I noticed a strange behavior in Google's latest Chrome developer build. I'm not sure if the problem exists in other versions of the Chrome browser as well, but it is likely that it does.
Whenever you download a file with the Google Chrome web browser you see a small confirmation dialog at the bottom of the screen if the file can potentially be harmful to the computer. Options presented by that small dialog are to save the file, or to discard it.
Update: In the most recent version of Google Chrome, the dialog has changed slightly. The message now reads "This type of file can harm your computer. Do you want to keep [filename] anyway?".
Options presented are to keep the file or to discard it.
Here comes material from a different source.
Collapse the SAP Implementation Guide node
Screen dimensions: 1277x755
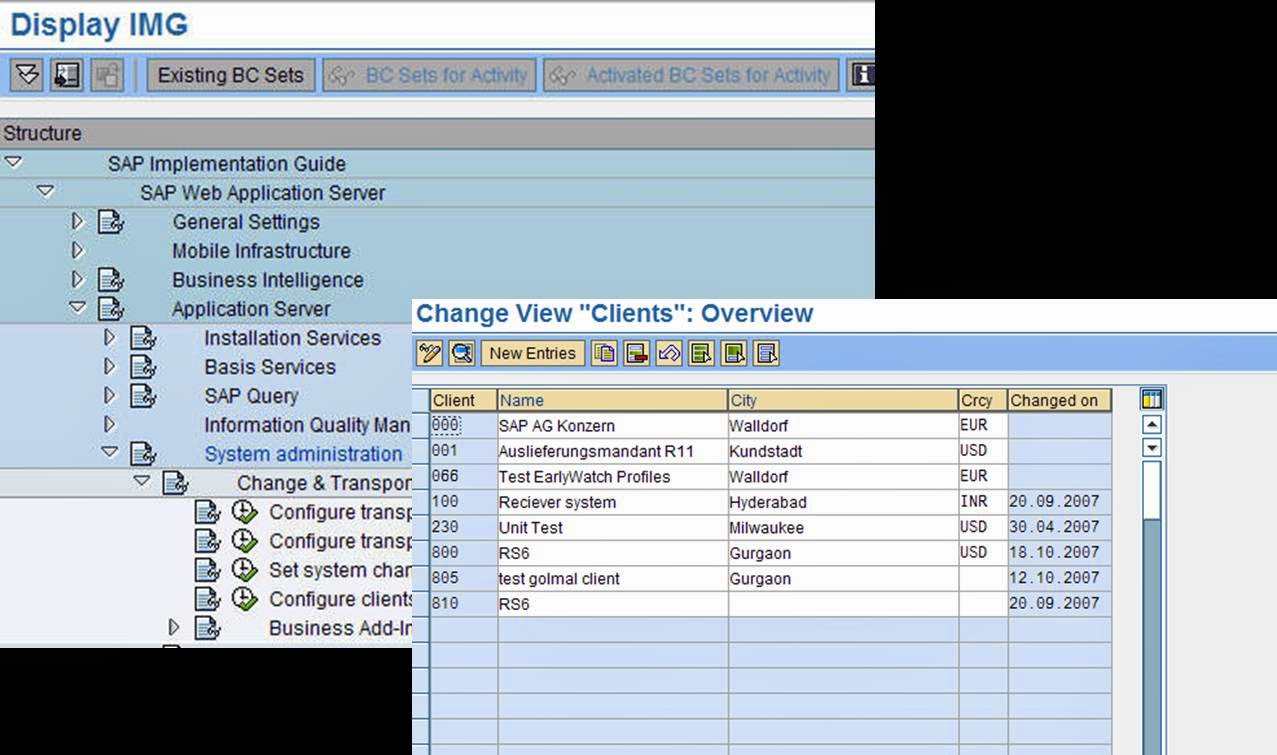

Keeping is the equivalent of save, but a better indication that the file has already been saved to the system.
Imagine my surprise that the file was already in the download directory of my computer even though I did not select one of the two options for that file.
Google Chrome apparently starts the download right away but renames the file until the user has made the decision whether to save the file or discard it.
The file is named unconfirmed xxxxx.download for the time being. It is however the complete file and it can be executed or unpacked right from there, all without the users confirmation.
This type of file can harm your computer. Are you sure you want to download [filename]?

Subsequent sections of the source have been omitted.